How the wiki works

Most tools return results and forget. viCRO builds a knowledge graph that gets richer every time you use it.

The cycle

viCRO follows the Karpathy four-phase knowledge base cycle. Each phase feeds the next. The loop closes when lint findings feed back into compile.

Ingest Raw docs in

→

Compile Build entities

→

Query Score candidates

→

Lint Find gaps

→

Ingest Fill gaps

Ingest

Turns raw documents (PMC XML, ClinicalTrials.gov JSON) into faithful markdown. No classification. No filtering. The raw store is immutable -- once ingested, a document never changes.

Compile

Reads raw docs and builds structured entity articles. One markdown file per entity. Cross-linked via [[slug]] references. Incremental -- re-running compile on the same input produces the same output.

Query

Reads the wiki, scores candidates on three axes (Scale, Cost, Quality), produces a recommendation. Wiki-first -- ingest only triggers when the wiki has gaps for the question asked.

Lint

Scans for gaps, contradictions, staleness, broken links. Findings are not user-facing reports. They are the orchestrator's queue -- each finding feeds back into compile.

Why knowledge compounds

When you query "AD plasma metabolomics," the system reads papers, extracts entities, and writes them to the wiki. Next time someone asks about Alzheimer's -- different question, different angle -- those entities are already there. The wiki grew.
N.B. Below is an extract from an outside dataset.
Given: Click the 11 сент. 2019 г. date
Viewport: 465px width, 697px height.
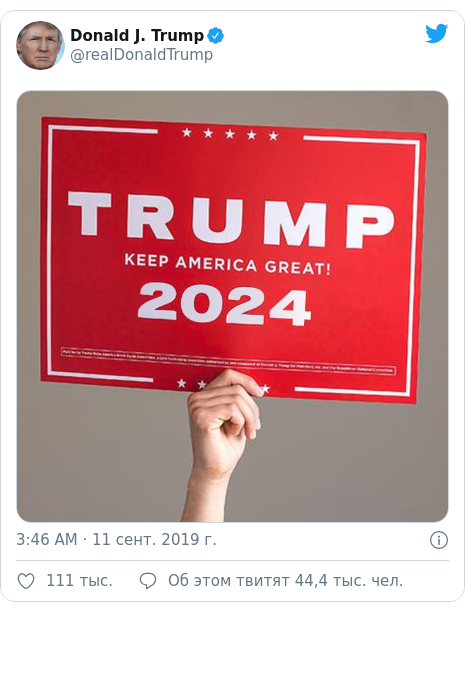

The second query is faster, richer, and cheaper.

After 13 papers compiled, the wiki has 328 entities. After 50, it would have ~800. The marginal cost of each answer drops. The marginal value rises.

This is the Karpathy thesis: a knowledge base that is continuously compiled, queried, and self-corrected outperforms any static database or one-shot retrieval system.

What lives on disk

store/
  raw/                  # Immutable. PMC XML, trial JSON, uploads.
    papers/PMC.../      #   source.xml, paper.md, meta.json
    trials/NCT.../      #   source.json, trial.md, meta.json
    uploads/            #   institution_slug/...
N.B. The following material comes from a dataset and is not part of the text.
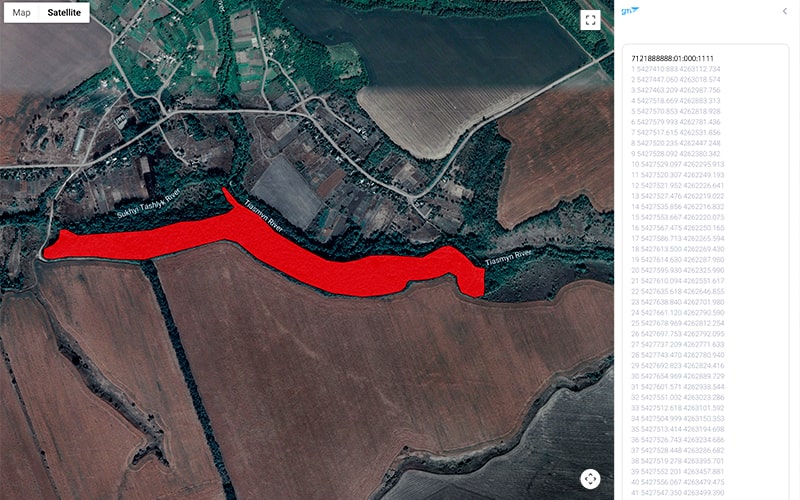The width and height of the screenshot is (800, 500).
Task: Collapse the side panel chevron
Action: (785, 11)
  wiki/                 # The living graph. LLM-produced markdown + YAML frontmatter.
    cohorts/            #   one file per cohort
    institutions/       #   one file per institution
    investigators/      #   one file per PI
    platforms/          #   one file per assay platform
    protocols/          #   one file per collection protocol
    bundles/            #   one file per procurement bundle
    index/              #   auto-generated by wiki_index.py

  queries/              # Audit trail. One directory per query run.
    2026-04-08_slug/    #   request.json, candidates.json, recommendation.md

  runs/                 # Compile telemetry. Token counts, wall times, entity curves.
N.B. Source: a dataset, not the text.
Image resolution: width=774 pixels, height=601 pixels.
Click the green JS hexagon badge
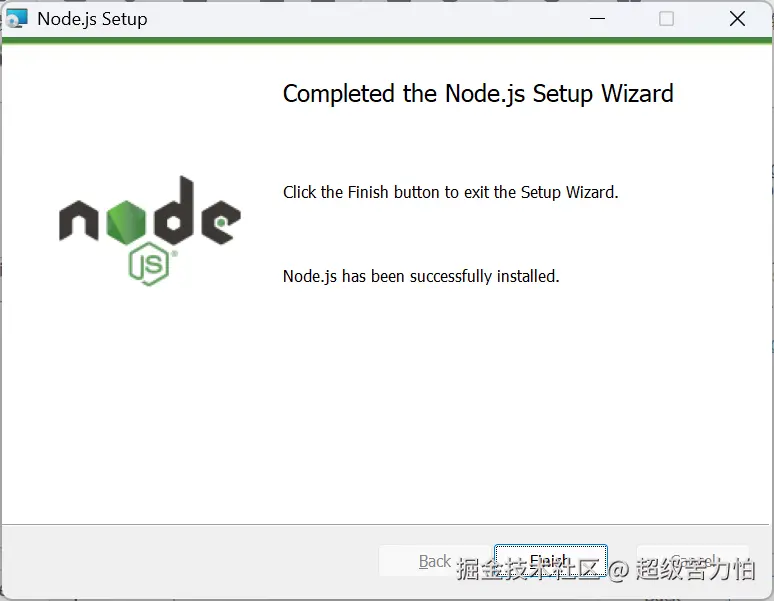[x=151, y=264]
  lint/                 # Scan results. Gaps, consistency, staleness, connections.

raw/ is immutable. wiki/ is the living graph. queries/ are the audit trail -- every query is reproducible from its artifacts.

The graph is the moat

Brokers have private supplier networks. viCRO builds the transparent equivalent from public evidence and verified institutional input. The accumulated provenance graph -- entities, cross-links, evidence chains -- is what makes each subsequent query more valuable than the last.